■ **AIM**:
Repeat the lines below, changing every "Instruction" to "Command" and keeping everything else the same.

——————

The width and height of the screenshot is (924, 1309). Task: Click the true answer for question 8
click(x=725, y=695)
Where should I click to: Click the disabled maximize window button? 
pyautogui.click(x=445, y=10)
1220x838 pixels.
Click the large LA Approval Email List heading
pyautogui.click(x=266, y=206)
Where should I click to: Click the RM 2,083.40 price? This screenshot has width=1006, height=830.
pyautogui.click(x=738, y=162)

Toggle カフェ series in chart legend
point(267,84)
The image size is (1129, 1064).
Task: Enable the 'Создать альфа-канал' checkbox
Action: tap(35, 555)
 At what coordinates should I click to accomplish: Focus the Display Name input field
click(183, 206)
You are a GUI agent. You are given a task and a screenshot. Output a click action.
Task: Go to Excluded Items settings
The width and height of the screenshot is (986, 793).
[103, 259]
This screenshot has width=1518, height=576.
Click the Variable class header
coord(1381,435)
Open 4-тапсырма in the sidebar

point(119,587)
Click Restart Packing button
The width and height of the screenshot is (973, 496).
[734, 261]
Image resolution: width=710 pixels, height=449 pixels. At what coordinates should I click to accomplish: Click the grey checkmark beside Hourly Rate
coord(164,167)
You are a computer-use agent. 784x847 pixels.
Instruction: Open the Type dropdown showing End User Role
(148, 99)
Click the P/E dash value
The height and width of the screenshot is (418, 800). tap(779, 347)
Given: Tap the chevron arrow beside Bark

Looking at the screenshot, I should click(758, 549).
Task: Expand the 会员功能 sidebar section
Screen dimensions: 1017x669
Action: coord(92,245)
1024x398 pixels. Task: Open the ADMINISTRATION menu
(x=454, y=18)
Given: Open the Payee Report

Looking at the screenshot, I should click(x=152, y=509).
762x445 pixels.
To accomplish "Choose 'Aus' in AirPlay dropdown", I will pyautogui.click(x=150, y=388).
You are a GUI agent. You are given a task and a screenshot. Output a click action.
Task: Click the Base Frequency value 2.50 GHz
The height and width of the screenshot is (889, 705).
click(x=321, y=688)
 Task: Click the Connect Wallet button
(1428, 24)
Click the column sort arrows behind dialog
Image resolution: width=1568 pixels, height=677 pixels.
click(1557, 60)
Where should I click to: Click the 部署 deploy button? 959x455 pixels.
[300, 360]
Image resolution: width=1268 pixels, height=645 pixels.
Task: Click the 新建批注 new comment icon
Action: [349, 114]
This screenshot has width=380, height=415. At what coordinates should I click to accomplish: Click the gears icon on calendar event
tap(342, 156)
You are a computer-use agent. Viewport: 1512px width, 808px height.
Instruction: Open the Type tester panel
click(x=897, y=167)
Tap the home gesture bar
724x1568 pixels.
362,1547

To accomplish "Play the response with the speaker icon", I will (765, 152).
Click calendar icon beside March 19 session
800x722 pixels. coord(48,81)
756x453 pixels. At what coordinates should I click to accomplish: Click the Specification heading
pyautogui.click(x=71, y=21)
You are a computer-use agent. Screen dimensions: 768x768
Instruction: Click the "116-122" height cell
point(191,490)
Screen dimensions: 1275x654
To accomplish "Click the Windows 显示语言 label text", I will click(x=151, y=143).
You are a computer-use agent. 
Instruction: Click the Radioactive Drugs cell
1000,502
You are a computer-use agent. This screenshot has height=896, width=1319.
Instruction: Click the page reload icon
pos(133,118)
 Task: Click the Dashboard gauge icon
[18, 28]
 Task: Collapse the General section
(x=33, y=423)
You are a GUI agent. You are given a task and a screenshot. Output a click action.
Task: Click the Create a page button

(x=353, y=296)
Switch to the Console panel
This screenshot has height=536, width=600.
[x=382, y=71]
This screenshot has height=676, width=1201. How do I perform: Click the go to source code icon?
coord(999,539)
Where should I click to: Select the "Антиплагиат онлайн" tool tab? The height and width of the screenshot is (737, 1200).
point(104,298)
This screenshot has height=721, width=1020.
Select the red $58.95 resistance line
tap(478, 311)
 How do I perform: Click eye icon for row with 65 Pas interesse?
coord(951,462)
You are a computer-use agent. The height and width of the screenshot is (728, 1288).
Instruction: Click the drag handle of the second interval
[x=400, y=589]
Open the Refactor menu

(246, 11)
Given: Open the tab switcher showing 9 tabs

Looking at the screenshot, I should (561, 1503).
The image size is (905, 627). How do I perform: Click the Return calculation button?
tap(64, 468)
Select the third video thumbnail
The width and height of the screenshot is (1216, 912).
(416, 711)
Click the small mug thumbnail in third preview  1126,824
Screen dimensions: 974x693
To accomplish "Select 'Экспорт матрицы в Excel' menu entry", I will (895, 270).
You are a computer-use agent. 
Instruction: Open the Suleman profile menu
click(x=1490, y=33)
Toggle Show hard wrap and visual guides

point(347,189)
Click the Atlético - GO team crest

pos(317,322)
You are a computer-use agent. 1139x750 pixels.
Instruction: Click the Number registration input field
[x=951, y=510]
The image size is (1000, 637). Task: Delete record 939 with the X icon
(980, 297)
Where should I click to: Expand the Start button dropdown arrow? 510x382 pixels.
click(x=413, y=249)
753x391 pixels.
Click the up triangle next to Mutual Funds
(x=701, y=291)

——————

■ **THE RESPONSE**:
The width and height of the screenshot is (924, 1309). Task: Click the true answer for question 8
click(x=725, y=695)
Where should I click to: Click the disabled maximize window button? 
pyautogui.click(x=445, y=10)
1220x838 pixels.
Click the large LA Approval Email List heading
pyautogui.click(x=266, y=206)
Where should I click to: Click the RM 2,083.40 price? This screenshot has width=1006, height=830.
pyautogui.click(x=738, y=162)

Toggle カフェ series in chart legend
point(267,84)
The image size is (1129, 1064).
Task: Enable the 'Создать альфа-канал' checkbox
Action: tap(35, 555)
 At what coordinates should I click to accomplish: Focus the Display Name input field
click(183, 206)
You are a GUI agent. You are given a task and a screenshot. Output a click action.
Task: Go to Excluded Items settings
The width and height of the screenshot is (986, 793).
[103, 259]
This screenshot has width=1518, height=576.
Click the Variable class header
coord(1381,435)
Open 4-тапсырма in the sidebar

point(119,587)
Click Restart Packing button
The width and height of the screenshot is (973, 496).
[734, 261]
Image resolution: width=710 pixels, height=449 pixels. At what coordinates should I click to accomplish: Click the grey checkmark beside Hourly Rate
coord(164,167)
You are a computer-use agent. 784x847 pixels.
Command: Open the Type dropdown showing End User Role
(148, 99)
Click the P/E dash value
The height and width of the screenshot is (418, 800). tap(779, 347)
Given: Tap the chevron arrow beside Bark

Looking at the screenshot, I should click(758, 549).
Task: Expand the 会员功能 sidebar section
Screen dimensions: 1017x669
Action: coord(92,245)
1024x398 pixels. Task: Open the ADMINISTRATION menu
(x=454, y=18)
Given: Open the Payee Report

Looking at the screenshot, I should click(x=152, y=509).
762x445 pixels.
To accomplish "Choose 'Aus' in AirPlay dropdown", I will pyautogui.click(x=150, y=388).
You are a GUI agent. You are given a task and a screenshot. Output a click action.
Task: Click the Base Frequency value 2.50 GHz
The height and width of the screenshot is (889, 705).
click(x=321, y=688)
 Task: Click the Connect Wallet button
(1428, 24)
Click the column sort arrows behind dialog
Image resolution: width=1568 pixels, height=677 pixels.
click(1557, 60)
Where should I click to: Click the 部署 deploy button? 959x455 pixels.
[300, 360]
Image resolution: width=1268 pixels, height=645 pixels.
Task: Click the 新建批注 new comment icon
Action: [349, 114]
This screenshot has width=380, height=415. At what coordinates should I click to accomplish: Click the gears icon on calendar event
tap(342, 156)
You are a computer-use agent. Viewport: 1512px width, 808px height.
Command: Open the Type tester panel
click(x=897, y=167)
Tap the home gesture bar
724x1568 pixels.
362,1547

To accomplish "Play the response with the speaker icon", I will (765, 152).
Click calendar icon beside March 19 session
800x722 pixels. coord(48,81)
756x453 pixels. At what coordinates should I click to accomplish: Click the Specification heading
pyautogui.click(x=71, y=21)
You are a computer-use agent. Screen dimensions: 768x768
Command: Click the "116-122" height cell
point(191,490)
Screen dimensions: 1275x654
To accomplish "Click the Windows 显示语言 label text", I will click(x=151, y=143).
You are a computer-use agent. 
Command: Click the Radioactive Drugs cell
1000,502
You are a computer-use agent. This screenshot has height=896, width=1319.
Command: Click the page reload icon
pos(133,118)
 Task: Click the Dashboard gauge icon
[18, 28]
 Task: Collapse the General section
(x=33, y=423)
You are a GUI agent. You are given a task and a screenshot. Output a click action.
Task: Click the Create a page button

(x=353, y=296)
Switch to the Console panel
This screenshot has height=536, width=600.
[x=382, y=71]
This screenshot has height=676, width=1201. How do I perform: Click the go to source code icon?
coord(999,539)
Where should I click to: Select the "Антиплагиат онлайн" tool tab? The height and width of the screenshot is (737, 1200).
point(104,298)
This screenshot has height=721, width=1020.
Select the red $58.95 resistance line
tap(478, 311)
 How do I perform: Click eye icon for row with 65 Pas interesse?
coord(951,462)
You are a computer-use agent. The height and width of the screenshot is (728, 1288).
Command: Click the drag handle of the second interval
[x=400, y=589]
Open the Refactor menu

(246, 11)
Given: Open the tab switcher showing 9 tabs

Looking at the screenshot, I should (561, 1503).
The image size is (905, 627). How do I perform: Click the Return calculation button?
tap(64, 468)
Select the third video thumbnail
The width and height of the screenshot is (1216, 912).
(416, 711)
Click the small mug thumbnail in third preview  1126,824
Screen dimensions: 974x693
To accomplish "Select 'Экспорт матрицы в Excel' menu entry", I will (895, 270).
You are a computer-use agent. 
Command: Open the Suleman profile menu
click(x=1490, y=33)
Toggle Show hard wrap and visual guides

point(347,189)
Click the Atlético - GO team crest

pos(317,322)
You are a computer-use agent. 1139x750 pixels.
Command: Click the Number registration input field
[x=951, y=510]
The image size is (1000, 637). Task: Delete record 939 with the X icon
(980, 297)
Where should I click to: Expand the Start button dropdown arrow? 510x382 pixels.
click(x=413, y=249)
753x391 pixels.
Click the up triangle next to Mutual Funds
(x=701, y=291)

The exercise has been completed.